Dans son rapport, la mission Reynaud est consciente de la difficulté de la tâche : « Promouvoir une politique pragmatique de réduction des dommages amènera à faire face à ces préjugés et positions politiques qui perçoivent toutes les initiatives de réduction des risques et des dommages comme autant de banalisation de la consommation de ces produits, sans s’interroger sur la tolérance dont jouissent paradoxalement la consommation des produits légaux, globalement plus nocifs » comme le tabac et l’alcool, peut-on lire dans ce rapport. L’alcool et le tabac imposent en effet un coût à la collectivité que les taxes sont bien loin de compenser. « Les autorités publiques seraient donc amplement légitimes à remonter massivement les taxes dont le produit devrait être affecté à la prévention, aux soins et à la recherche », souligne la mission qui propose notamment une taxation des produits alcoolisés au prorata de leur degré d’alcool. Elle prône également une vraie régulation marketing sur Internet où les alcooliers font ce qu’ils veulent ou presque depuis l’adoption d’un cavalier législatif lors du vote de la loi HPST en 2009.

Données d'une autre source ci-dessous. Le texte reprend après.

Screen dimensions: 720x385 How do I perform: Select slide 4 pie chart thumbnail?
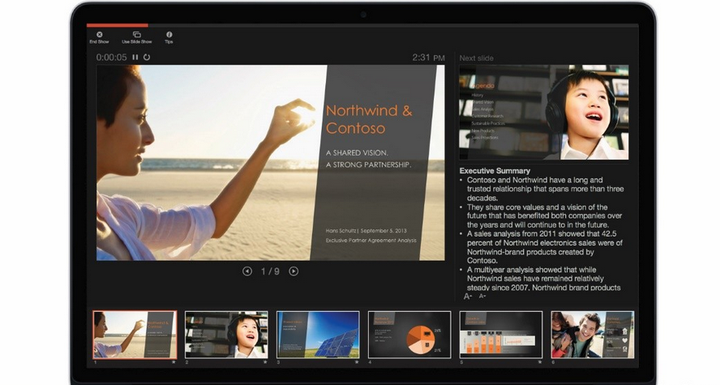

Pour le Pr Reynaud, il s’avère nécessaire de mettre en place une meilleure articulation entre la législation et les soins pour les délits commis sous l’emprise de drogues licites ou illicites. « Il nous faut une loi vraiment applicable en rendant possible une punition qui s’accompagne d’une évaluation addictologique ».

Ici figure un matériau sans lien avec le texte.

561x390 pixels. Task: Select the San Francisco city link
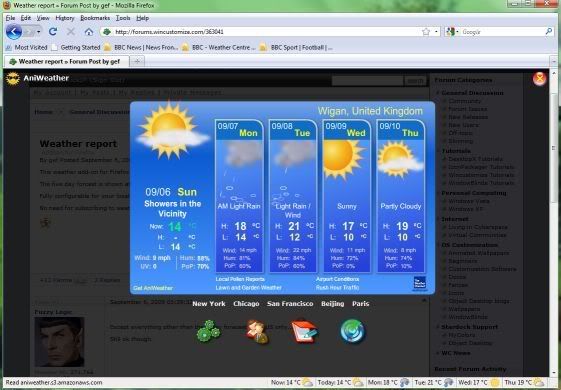(x=290, y=304)
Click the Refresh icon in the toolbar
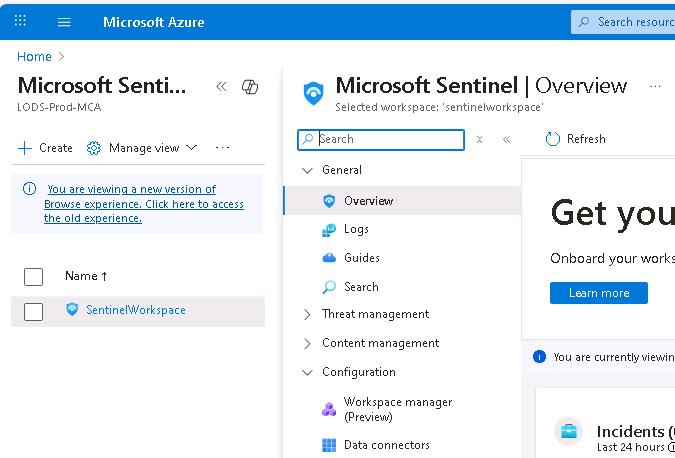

Une autre philosophie des soins.
La prévention doit être aussi plus ciblée en donnant la priorité à des stratégies de repérage et d’intervention précoces, auprès des populations les plus vulnérables (jeunes, femmes, personnes en situation de précarité, patients souffrant de troubles psychiatriques) et des situations les plus à risques (milieux festifs, carcéral et d’entreprise). Pour plus d’efficacité dans les prises en charge, la mission appelle surtout à une autre philosophie des soins où il s’agit de « mettre en œuvre des options les plus réalisables pour l’usager, plutôt que de se focaliser sur des options souhaitées par la société et les soignants, mais trop inaccessibles pour l’usager ». Pour ce faire, il faut une mobilisation très importante sur l’enseignement et la formation qui demeurent extrêmement insuffisants dans le champ des addictions, estime le Pr Reynaud. En médecine, 11 facultés sur 30 ont un service universitaire et un enseignant en addictologie et la recherche clinique reste embryonnaire avec seulement 3 unités labellisées, fait-il remarquer. « À l’instar de la justice, de la police, du paramédical, si les médecins n’intègrent pas dans leur pratique comment repérer, agir, orienter, nous aurons beaucoup de mal à avancer sur la prévention précoce », prévient le Pr Reynaud. Pour faciliter ce changement de paradigme, la mission recommande de faire de la lutte contre les addictions une priorité « présidentielle » et suggère l’organisation d’États généraux pour mieux préparer la société à ces révolutions à venir.